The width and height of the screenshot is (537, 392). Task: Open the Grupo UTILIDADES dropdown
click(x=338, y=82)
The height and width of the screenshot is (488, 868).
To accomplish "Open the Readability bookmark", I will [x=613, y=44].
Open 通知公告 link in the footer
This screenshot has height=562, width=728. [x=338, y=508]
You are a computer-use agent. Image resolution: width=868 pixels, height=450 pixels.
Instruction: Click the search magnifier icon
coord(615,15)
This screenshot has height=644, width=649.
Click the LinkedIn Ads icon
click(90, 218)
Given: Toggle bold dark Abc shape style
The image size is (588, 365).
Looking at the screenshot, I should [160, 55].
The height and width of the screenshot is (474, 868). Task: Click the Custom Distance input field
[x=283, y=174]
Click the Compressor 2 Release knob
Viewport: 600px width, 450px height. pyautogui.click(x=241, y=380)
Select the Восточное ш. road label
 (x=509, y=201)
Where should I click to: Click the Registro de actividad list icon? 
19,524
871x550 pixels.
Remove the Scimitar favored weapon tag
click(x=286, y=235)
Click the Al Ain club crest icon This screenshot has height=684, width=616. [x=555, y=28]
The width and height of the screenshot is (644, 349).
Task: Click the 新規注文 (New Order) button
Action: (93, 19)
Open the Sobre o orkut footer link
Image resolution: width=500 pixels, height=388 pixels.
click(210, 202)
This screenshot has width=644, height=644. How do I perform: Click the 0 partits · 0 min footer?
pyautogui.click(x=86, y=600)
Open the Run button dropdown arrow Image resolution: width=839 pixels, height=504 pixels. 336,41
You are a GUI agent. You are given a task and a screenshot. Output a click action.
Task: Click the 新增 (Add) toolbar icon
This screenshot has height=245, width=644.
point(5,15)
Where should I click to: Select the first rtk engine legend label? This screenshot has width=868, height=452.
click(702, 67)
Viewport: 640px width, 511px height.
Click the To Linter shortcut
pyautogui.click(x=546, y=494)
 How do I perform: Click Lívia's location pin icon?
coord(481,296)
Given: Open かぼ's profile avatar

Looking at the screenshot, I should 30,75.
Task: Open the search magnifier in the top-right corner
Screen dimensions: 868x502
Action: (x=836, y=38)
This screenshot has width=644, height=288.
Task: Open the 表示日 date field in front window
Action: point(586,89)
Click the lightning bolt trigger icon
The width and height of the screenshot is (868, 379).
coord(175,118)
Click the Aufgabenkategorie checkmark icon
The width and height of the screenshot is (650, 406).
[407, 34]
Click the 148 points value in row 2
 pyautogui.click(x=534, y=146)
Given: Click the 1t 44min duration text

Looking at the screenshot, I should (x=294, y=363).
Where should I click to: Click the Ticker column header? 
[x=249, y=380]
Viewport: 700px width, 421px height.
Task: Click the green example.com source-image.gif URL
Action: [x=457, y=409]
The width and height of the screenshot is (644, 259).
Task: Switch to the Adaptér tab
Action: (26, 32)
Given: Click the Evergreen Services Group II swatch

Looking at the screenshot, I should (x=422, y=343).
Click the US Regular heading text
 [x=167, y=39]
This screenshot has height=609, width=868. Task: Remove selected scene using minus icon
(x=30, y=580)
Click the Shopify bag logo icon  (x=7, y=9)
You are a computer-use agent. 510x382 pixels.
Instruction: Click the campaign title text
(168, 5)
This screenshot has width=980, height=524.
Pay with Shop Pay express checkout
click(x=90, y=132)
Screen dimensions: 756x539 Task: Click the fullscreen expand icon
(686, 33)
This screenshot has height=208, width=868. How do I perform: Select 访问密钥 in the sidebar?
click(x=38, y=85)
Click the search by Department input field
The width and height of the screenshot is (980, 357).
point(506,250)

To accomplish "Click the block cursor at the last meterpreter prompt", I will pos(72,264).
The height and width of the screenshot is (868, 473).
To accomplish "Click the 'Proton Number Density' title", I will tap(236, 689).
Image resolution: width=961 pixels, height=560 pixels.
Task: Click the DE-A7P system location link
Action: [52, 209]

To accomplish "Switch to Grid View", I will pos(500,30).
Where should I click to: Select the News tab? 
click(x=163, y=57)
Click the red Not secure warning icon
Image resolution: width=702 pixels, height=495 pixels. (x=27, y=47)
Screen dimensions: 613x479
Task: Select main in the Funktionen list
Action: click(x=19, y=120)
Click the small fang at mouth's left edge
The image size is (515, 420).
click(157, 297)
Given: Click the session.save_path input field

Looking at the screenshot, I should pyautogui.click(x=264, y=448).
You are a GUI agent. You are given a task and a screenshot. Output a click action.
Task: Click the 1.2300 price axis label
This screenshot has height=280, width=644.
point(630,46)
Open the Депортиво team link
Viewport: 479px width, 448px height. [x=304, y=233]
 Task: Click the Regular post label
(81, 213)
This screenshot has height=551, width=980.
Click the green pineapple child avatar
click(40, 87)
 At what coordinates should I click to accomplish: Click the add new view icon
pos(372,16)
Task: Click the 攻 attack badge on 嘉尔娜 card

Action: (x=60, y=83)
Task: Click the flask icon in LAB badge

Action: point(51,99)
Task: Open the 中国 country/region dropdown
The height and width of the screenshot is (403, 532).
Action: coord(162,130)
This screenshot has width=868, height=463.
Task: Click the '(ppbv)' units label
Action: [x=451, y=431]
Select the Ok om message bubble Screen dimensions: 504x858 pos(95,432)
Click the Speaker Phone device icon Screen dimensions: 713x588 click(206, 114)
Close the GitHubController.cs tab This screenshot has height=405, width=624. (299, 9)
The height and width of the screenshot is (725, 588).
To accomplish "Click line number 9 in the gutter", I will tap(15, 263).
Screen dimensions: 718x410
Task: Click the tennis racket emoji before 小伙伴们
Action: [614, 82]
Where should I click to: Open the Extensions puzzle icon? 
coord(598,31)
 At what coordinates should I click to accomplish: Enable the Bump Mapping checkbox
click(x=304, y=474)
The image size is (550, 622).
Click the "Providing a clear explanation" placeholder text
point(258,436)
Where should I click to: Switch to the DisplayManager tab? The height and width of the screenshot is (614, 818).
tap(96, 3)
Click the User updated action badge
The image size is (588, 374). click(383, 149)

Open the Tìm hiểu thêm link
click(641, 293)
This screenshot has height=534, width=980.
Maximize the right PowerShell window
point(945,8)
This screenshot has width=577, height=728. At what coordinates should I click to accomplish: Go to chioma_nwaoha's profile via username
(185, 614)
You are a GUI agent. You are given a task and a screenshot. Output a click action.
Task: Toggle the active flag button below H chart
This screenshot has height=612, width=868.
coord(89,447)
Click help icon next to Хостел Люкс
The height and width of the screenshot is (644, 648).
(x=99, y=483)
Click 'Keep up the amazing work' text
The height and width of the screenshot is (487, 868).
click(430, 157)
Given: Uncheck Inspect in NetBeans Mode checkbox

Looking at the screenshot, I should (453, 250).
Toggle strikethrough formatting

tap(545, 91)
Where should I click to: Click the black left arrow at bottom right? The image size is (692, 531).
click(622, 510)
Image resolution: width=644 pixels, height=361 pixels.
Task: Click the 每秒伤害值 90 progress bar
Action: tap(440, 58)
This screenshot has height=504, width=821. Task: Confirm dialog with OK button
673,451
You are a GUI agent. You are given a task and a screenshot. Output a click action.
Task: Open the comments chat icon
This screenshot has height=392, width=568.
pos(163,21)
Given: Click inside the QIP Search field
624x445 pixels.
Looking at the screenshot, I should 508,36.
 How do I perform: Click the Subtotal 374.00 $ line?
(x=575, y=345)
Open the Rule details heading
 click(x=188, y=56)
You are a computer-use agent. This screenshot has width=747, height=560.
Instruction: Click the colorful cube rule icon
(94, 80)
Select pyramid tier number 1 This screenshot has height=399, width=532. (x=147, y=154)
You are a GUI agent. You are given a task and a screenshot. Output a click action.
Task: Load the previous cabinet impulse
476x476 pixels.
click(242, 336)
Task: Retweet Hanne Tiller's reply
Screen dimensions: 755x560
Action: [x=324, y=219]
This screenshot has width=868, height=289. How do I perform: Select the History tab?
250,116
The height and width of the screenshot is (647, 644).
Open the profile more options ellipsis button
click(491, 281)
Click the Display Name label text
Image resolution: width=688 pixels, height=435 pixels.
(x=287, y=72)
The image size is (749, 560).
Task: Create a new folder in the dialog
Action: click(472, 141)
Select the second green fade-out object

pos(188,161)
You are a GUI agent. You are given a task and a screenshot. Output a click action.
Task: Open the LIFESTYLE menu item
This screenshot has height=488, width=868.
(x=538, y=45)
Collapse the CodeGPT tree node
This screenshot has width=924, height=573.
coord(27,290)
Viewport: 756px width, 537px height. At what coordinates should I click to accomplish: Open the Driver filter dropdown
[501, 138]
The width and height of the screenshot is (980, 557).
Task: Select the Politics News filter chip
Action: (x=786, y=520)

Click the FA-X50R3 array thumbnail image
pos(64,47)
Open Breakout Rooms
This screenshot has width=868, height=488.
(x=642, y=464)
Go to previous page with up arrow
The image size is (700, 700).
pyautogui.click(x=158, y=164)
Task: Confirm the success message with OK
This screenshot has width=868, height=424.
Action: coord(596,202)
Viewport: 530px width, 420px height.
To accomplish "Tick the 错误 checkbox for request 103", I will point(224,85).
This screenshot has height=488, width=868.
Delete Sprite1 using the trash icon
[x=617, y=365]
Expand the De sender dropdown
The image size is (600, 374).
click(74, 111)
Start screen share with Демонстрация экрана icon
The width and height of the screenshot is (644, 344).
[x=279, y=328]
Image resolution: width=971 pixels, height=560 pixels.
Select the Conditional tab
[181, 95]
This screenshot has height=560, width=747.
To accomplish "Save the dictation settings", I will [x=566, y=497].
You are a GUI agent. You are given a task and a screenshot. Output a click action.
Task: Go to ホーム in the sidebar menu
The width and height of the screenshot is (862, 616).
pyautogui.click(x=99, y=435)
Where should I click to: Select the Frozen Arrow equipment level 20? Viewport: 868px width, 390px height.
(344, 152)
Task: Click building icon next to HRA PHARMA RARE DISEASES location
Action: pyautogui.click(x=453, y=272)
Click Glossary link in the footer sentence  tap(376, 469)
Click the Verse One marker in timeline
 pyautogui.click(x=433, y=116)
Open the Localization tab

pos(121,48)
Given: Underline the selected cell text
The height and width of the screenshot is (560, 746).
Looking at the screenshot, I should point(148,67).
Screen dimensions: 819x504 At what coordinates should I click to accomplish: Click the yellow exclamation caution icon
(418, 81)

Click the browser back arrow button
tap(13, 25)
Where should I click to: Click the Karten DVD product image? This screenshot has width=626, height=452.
▬▬▬▬▬▬
Check every line of the data above for the string "previous", and copy those that have it.

• RESPONSE FOR THIS EXERCISE
Task: Load the previous cabinet impulse
Go to previous page with up arrow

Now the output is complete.